“Beauty” by Walt Whitman: Anti-poetry

Beauty by Walt Whitman is a good example of anti-poetry.  Normally a poem is cheerful and paints a nice picture, however Whitman uses imagery by comparing nice events to something much more depressing line by line. “Not the soldiers trim in handsome uniforms marching off to sprightly music with measured step” this line depicts happy soldiers marching off to something (most likely a dance or they are happy to go to war which I doubt). The following line “But the remnant returning thinned out”, Whitman paints the image of soldiers returning home exhausted from  battle even losing many comrades which negates the positive image one expects in a poem. This poem is a good example of anti-poetry because it talks about one thing while meaning the other. All the line that starts with not describes something beautiful while all the lines starting with but paints a dark picture. I believe this poem is about times of war and how ugly things get during that time.
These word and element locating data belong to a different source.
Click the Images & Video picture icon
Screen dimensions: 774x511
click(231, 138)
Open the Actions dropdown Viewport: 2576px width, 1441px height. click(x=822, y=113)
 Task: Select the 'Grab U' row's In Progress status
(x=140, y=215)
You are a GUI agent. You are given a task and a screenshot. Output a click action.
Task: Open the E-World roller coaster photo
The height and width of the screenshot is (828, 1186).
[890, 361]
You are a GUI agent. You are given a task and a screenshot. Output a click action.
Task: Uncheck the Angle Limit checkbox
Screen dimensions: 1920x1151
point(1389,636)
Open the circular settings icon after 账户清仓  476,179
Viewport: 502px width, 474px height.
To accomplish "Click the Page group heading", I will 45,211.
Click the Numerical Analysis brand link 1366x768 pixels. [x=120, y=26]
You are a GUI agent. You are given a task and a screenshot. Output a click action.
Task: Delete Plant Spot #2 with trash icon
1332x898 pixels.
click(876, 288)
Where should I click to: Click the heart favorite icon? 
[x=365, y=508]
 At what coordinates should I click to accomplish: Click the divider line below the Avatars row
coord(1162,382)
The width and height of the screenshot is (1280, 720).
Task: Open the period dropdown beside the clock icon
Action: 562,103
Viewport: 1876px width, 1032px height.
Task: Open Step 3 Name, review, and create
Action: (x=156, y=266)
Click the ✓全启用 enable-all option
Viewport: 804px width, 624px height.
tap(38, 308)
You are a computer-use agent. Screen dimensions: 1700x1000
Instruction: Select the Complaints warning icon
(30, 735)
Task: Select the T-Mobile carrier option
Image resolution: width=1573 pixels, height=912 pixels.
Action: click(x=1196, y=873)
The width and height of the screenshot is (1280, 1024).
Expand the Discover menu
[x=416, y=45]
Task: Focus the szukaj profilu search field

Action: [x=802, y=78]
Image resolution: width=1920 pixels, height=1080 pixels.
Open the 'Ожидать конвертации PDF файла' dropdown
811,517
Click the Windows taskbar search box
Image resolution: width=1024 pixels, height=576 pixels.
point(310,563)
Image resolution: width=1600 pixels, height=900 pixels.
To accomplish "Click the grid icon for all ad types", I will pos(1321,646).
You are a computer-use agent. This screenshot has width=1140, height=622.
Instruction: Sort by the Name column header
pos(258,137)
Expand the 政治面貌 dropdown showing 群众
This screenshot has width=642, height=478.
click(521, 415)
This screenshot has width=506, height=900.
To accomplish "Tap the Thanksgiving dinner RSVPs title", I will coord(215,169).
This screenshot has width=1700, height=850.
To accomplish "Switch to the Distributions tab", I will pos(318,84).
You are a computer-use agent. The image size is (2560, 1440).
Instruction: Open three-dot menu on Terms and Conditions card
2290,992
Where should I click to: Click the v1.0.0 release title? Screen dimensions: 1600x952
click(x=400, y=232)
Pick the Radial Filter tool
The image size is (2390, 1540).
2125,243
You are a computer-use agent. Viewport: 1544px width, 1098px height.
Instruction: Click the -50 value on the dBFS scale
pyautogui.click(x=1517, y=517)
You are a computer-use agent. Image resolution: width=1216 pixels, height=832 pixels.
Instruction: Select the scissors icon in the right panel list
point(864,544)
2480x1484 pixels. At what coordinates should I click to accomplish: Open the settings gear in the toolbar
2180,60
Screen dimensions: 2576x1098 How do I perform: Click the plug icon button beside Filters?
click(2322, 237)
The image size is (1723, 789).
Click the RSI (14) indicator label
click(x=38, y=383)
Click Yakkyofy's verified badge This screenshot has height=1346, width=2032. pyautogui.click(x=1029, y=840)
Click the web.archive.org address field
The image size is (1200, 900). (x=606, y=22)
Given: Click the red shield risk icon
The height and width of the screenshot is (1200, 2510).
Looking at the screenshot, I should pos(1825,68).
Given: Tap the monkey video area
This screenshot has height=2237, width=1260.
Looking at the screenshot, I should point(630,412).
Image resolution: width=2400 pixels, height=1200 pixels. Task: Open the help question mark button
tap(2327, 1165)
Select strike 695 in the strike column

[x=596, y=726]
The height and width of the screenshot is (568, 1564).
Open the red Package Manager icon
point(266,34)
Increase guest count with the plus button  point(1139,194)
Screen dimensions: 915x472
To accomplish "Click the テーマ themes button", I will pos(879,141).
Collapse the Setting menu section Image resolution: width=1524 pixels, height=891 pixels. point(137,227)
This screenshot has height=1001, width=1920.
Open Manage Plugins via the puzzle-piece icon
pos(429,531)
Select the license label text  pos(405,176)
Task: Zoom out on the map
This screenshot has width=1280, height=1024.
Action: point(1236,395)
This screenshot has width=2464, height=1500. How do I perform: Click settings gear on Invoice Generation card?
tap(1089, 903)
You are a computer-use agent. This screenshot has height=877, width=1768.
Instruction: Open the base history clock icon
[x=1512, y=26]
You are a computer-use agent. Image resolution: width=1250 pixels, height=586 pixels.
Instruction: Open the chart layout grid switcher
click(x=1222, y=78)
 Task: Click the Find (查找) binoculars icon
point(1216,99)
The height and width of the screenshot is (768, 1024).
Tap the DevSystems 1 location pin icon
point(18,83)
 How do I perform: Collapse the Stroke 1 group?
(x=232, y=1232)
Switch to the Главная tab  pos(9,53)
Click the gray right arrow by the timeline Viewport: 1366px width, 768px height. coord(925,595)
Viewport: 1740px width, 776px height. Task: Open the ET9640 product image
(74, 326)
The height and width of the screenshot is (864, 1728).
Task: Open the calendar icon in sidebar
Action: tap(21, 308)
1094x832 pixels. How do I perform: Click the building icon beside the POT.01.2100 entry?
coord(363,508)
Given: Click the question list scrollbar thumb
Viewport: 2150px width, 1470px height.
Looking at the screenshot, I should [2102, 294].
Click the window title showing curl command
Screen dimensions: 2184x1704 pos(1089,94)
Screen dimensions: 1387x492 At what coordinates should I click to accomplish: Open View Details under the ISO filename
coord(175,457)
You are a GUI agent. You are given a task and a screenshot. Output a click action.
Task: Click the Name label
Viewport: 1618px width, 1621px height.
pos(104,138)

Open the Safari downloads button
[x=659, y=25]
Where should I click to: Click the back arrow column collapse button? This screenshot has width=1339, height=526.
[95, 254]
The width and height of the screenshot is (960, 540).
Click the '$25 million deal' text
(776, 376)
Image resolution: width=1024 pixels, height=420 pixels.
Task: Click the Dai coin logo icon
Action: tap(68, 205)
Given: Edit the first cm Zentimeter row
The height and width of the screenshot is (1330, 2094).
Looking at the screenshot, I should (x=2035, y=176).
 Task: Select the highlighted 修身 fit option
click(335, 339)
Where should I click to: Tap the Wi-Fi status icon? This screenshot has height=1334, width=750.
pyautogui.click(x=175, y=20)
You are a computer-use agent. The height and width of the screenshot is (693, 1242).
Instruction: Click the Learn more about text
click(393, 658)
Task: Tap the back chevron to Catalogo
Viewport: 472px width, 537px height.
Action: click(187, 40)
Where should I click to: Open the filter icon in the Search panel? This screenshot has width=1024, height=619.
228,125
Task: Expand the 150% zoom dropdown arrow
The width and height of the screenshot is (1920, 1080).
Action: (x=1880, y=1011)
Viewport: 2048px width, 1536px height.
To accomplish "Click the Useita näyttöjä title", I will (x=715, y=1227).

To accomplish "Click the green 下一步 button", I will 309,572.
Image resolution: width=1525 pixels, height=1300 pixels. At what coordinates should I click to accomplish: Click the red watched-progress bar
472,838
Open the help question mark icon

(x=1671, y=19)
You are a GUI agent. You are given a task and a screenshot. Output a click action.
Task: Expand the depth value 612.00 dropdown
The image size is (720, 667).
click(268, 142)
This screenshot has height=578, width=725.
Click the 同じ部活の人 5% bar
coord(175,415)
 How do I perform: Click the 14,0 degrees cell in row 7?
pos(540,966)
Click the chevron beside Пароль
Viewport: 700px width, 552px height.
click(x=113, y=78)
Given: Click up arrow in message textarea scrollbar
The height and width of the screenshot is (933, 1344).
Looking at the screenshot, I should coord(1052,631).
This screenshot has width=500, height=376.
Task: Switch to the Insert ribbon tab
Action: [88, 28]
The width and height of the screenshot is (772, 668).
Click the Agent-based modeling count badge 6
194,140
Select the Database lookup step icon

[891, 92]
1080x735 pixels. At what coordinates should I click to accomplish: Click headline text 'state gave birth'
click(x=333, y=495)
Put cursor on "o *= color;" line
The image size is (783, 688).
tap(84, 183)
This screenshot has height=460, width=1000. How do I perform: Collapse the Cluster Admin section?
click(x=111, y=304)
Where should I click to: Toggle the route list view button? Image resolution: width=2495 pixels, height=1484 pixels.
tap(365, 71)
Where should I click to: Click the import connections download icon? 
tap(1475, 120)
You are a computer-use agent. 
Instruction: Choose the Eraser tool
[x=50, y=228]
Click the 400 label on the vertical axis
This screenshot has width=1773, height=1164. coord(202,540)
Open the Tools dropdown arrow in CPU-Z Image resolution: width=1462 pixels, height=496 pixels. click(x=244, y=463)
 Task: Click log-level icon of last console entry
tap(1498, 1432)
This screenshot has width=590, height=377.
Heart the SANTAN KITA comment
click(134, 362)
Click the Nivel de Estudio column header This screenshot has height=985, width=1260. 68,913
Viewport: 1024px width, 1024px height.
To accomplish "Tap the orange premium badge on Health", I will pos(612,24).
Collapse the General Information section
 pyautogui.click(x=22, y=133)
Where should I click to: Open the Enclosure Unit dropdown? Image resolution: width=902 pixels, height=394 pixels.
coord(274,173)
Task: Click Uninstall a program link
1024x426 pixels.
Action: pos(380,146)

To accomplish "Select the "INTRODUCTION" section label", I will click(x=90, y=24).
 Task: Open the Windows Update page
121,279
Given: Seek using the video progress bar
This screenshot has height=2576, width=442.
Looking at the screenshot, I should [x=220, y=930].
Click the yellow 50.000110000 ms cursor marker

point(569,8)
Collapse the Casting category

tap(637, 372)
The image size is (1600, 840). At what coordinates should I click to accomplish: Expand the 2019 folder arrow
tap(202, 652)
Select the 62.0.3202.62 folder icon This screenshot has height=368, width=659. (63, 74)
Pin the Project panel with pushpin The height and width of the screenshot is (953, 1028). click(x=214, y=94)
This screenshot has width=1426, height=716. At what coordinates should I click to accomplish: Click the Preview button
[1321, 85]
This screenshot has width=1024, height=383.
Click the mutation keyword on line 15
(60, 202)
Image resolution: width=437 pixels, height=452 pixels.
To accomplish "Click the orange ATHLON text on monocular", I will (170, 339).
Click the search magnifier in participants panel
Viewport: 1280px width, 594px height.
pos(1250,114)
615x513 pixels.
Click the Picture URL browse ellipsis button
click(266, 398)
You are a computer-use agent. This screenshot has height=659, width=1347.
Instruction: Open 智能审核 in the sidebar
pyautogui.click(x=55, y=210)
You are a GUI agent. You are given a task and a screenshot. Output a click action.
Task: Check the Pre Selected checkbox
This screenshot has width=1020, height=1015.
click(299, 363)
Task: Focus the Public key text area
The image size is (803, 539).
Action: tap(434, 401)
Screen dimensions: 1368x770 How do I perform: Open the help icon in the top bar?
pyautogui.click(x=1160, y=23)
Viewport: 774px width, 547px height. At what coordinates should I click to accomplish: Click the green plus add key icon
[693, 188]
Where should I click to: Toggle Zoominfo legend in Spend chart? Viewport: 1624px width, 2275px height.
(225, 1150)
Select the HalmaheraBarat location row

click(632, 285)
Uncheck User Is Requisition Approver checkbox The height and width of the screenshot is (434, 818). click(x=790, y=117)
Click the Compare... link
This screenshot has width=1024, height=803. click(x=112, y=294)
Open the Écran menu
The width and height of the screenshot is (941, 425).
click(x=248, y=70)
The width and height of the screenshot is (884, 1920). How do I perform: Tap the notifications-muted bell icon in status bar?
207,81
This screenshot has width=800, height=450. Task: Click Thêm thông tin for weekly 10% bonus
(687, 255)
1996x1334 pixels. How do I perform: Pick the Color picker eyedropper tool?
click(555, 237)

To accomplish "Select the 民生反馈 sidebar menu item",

For example line 9 “Not the vaunted scenery of the tourist, picturesque” and line 10 “But the plain landscape, the bleak sea shore, or the barren plain, with the common sky & sun, – or at night the moon & stars.” Line 9 represents a time of peace where you expect to see tourist and people having fun while line 10 shows a place where people are depressed and scared. (Normally to see the stars at night in any neighborhood there needs to be limited amounts of lights on, so I assume the people are locked in their homes and not using lights to draw attention to themselves.)